In response, Supreme CBD stated that there were no restrictions on what either of John Hartson or Matt Le Tissier could say about the products. In addition, they indicated that they did not have contracts with John Hartson and Matt Le Tissier, other than verbal agreements under which they would receive commission and free products. Supreme CBD also stated that it was not aware that the posts had been making medical claims and said they would refrain from making such claims in the future.
The ASA concluded that all four adverts breached the CAP Code and could not remain in their initial form. In reviewing the adverts, the ASA considered the following issues:
- Marketing communications must be obviously identifiable and make the commercial intention clear to consumers
The ASA considered all of the adverts failed to make the commercial intention clear and breached CAP Code rules 2.1 and 2.3. The ASA concluded that John Hartson and Matt Le Tisier’s individual financial arrangements with Supreme CBD and their role as brand ambassadors was not clear. Similarly, Anthony Fowler had failed to make clear that he was the owner of Supreme CBD when endorsing one of the company’s products.
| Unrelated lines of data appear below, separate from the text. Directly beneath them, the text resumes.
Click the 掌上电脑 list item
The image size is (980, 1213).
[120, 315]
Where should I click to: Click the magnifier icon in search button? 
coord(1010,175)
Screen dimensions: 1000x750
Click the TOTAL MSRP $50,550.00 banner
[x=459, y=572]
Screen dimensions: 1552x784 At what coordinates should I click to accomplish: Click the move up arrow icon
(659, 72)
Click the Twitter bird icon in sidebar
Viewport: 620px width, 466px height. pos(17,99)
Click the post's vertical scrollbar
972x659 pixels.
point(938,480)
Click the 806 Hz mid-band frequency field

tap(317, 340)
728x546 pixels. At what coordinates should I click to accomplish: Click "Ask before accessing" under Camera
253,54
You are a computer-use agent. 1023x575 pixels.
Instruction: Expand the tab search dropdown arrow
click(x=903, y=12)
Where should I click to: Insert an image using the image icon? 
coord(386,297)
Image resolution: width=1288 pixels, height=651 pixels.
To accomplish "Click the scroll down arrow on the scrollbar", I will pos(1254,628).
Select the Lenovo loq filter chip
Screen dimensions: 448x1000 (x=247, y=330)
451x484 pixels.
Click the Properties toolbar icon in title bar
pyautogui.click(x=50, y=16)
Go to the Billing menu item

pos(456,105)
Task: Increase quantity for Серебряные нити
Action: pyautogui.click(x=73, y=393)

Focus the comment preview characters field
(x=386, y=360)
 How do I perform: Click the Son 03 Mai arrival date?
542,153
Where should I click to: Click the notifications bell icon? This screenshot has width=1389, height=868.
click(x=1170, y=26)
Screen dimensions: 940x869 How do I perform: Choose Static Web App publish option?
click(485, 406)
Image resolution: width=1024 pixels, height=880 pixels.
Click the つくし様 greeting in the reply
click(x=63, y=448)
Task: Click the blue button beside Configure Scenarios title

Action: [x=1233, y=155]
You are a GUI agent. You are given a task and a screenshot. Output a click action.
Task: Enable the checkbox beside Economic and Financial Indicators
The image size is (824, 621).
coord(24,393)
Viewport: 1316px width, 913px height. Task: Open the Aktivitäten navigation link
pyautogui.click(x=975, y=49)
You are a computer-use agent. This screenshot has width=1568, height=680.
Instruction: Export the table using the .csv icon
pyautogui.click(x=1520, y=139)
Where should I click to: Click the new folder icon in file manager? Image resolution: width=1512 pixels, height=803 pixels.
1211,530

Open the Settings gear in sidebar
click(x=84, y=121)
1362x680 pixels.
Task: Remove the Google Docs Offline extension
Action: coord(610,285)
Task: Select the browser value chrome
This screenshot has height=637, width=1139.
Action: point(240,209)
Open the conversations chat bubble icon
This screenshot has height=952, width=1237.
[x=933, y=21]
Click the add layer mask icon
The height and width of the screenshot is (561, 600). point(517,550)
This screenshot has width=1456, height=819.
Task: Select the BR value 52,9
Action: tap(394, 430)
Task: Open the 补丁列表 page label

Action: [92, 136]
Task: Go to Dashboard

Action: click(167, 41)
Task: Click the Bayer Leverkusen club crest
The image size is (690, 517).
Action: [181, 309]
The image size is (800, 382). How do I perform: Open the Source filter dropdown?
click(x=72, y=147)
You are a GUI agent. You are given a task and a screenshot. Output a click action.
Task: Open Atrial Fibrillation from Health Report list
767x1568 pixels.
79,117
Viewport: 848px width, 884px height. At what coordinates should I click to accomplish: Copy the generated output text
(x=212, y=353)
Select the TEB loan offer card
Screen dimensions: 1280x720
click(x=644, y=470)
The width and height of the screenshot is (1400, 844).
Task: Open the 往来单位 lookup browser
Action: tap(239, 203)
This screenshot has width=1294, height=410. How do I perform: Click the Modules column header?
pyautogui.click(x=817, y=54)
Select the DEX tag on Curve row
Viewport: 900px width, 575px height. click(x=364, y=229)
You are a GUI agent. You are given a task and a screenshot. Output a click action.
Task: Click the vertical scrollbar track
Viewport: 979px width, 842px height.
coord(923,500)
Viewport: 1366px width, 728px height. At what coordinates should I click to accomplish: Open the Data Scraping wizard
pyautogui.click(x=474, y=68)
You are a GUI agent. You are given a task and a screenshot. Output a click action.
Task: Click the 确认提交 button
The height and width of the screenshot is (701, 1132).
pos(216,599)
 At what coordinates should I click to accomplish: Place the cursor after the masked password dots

- Adverts must not state or imply that food can prevent, treat or cure human diseases
The ASA concluded that all of the ads stated or implied a positive correlation between using the products and reduced symptoms of anxiety and insomnia. As a result, all of the ads breached CAP Code rules 15.6 and 15.6.2 and were required to remove this wording.
Why this matters:
This ruling highlights the ASA’s continued strict approach to influencer marketing. Brands and influencers should remember that an informal relationship (for example, a verbal agreement, as was argued in this case) will not mean that the rules in relation to disclosing a commercial relationship do not apply. The test is whether the influencer receives payment or other incentives (for example, free products) from the brand (or is otherwise commercially connected to the brand such as, in this case, being an owner of the business). Therefore, posts should appropriately signal the commercial relationship by including #ad etc.
Separately, while food brands might be permitted to make health and nutrition claims for their products under Regulation (EC) 1924/2006 (subject to the claims and the products fulfilling the relevant criteria), food brands should ensure that they stay in their lane when it comes to the marketing of their products and not stray into making medical claims (for example, claiming to cure or prevent diseases) which are reserved for medicinal products. Brands should also enter into agreements with influencers which contain robust contractual provisions to protect the brand where the influencer strays outside of the law (for example, making unlawful claims about the products).